In the past decade, millions of people have fled their homes to find safety and a future. World Vision notes that there are currently more than 80 million displaced people around the globe; of those, 30-34 million are children. This means that one in every 97 people in the world is now forcibly displaced.
With the ongoing COVID-19 pandemic and the recent tragedies in Afghanistan and Ukraine, the situation has become even more dire.
James Milner is Project Director of The Local Engagement Refugee Research Network (LERRN), a seven-year Social Sciences and Humanities Research Council (SSHRC)-funded partnership between researchers and civil society practitioners based primarily in Canada, Jordan, Kenya, Lebanon and Tanzania. LERRN wants to make sure that refugees’ voices are heard as the team tries to help resolve the predicament of refugees.
Milner put together a large team of researchers and graduate students to help with LERRN. Among them are are three Carleton University PhD Students.
Deo Mwapinga
Deo Mwapinga worked with Burundian refugees In Katumba and Mishamo settlements in Tanzania for five years from 2012 to 2017. In this position, he continued his keen interest in helping refugees.
His PhD research focuses on refugees during two political periods: Rwandese refugees in the 1980’s and Burundians in the 2000s.
Mwapinga says his research will help provide a better understanding of long-term solutions and how available tools can best be employed to help refugees. “It also shows how skewed politics of citizenship aimed at undermining a particular group of people may unravel state security.”
Mwapinga is delighted that his research will be a great opportunity to engage more refugees in the discussion, “an experience that has been missing out.” He shares that, for many years, the voices of problems and solutions for refugees have mainly come from global north-based researchers and organizations. “As a researcher from the global south and from within, I have a lot to offer in terms of a perspective that is missing from people who have dealt and lived with refugees for decades.”
Rachel McNally
Rachel McNally grew up in small-town Nova Scotia, where she first started to welcome refugees to Canada as a refugee sponsor. “One thing I quickly realized was, even though we could help a few refugee families, there would always be more families in a similar situation, which led me to study the global and systemic challenges that refugees face.”
She came to Carleton to pursue both an MA and now a PhD.
As the Knowledge Mobilization and Translation Officer with LERRN, McNally and her team are involved in several projects. Among other things, she is organizing an international webinar series, bringing together scholars and people from a refugee background from around the world to discuss the ethics of forced migration research. She is also mentoring scholars living in the Dadaab Refugee Camp in Kenya to help them bring their research on refugee education to publication in the Working Papers Series.
Her PhD research takes a slightly different bent. Through archives and interviews, she will examine the factors that have affected the ability of refugees with disabilities and medical conditions to access resettlement in Canada. She notes that refugees with disabilities are often excluded from programs and from academic research.
“I want to bring attention to this diverse group of refugees, who like all refugees, deserve opportunities to rebuild their lives. Also, my personal experience living with health issues has made me more sensitive to the challenges that refugees with health conditions face in accessing adequate treatment.

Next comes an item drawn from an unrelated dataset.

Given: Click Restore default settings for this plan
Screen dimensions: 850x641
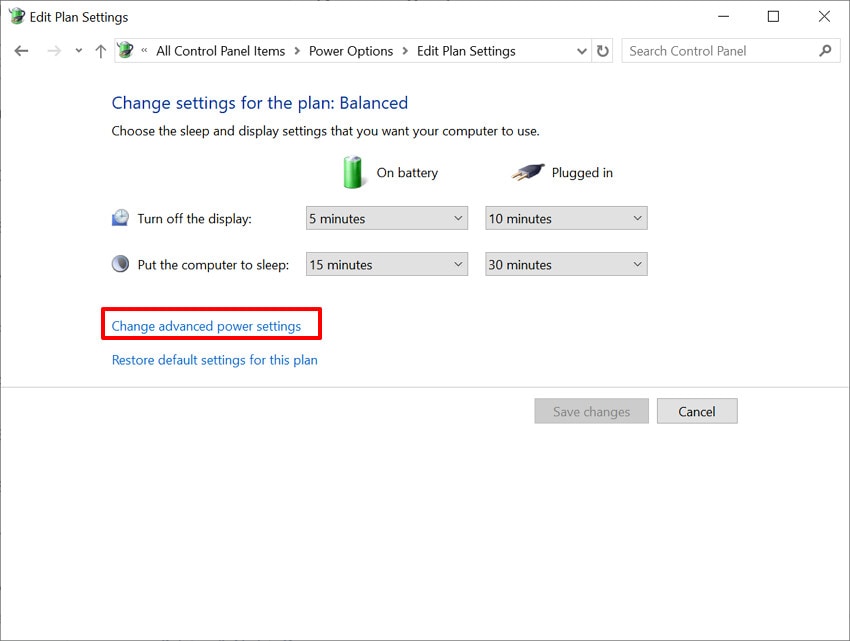Looking at the screenshot, I should point(214,360).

In Canada, I can access the medical treatments that I need to stay alive and to pursue my goals. I would like refugees with medical needs to have those same opportunities.”
Amanda Klassen
Throughout her studies, Amanda Klassen has been very interested in different aspects of refugee issues, particularly after learning more about her own family’s history and experience of forced migration.

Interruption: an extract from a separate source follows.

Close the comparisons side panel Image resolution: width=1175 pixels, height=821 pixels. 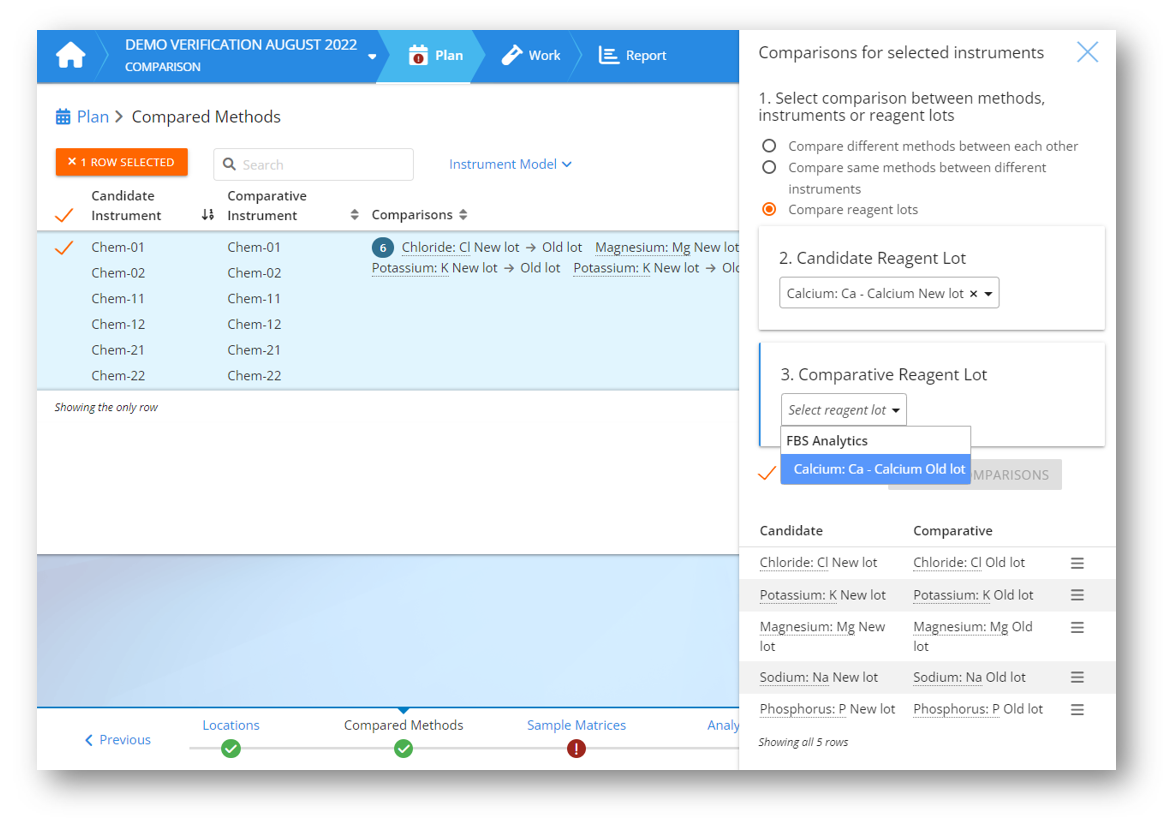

“I have come to understand how every context is different and complex, and that policies and solutions cannot be one size fits all,” shares the PhD student.

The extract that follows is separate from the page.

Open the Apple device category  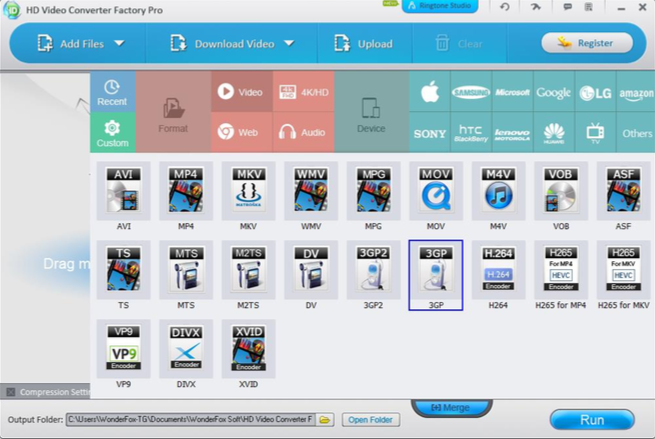[x=430, y=93]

Her research focuses on the emergence and implementation of global commitments relating to the protection of refugee women and girls.
“Despite 30 years of attention to the protection needs of women and girls, the inclusion of gendered perspectives in global policy has been limited. And these policies have not resulted in changes in the ability of refugee women to access these protections.”
As such, Klassen hopes to demonstrate that in order for the commitments and policies to be transformative, refugee women must be included in all stages of these processes. She also hopes that her findings will be useful as a tool in the development of better policies, which will have a positive impact on the lives of refugee women and girls.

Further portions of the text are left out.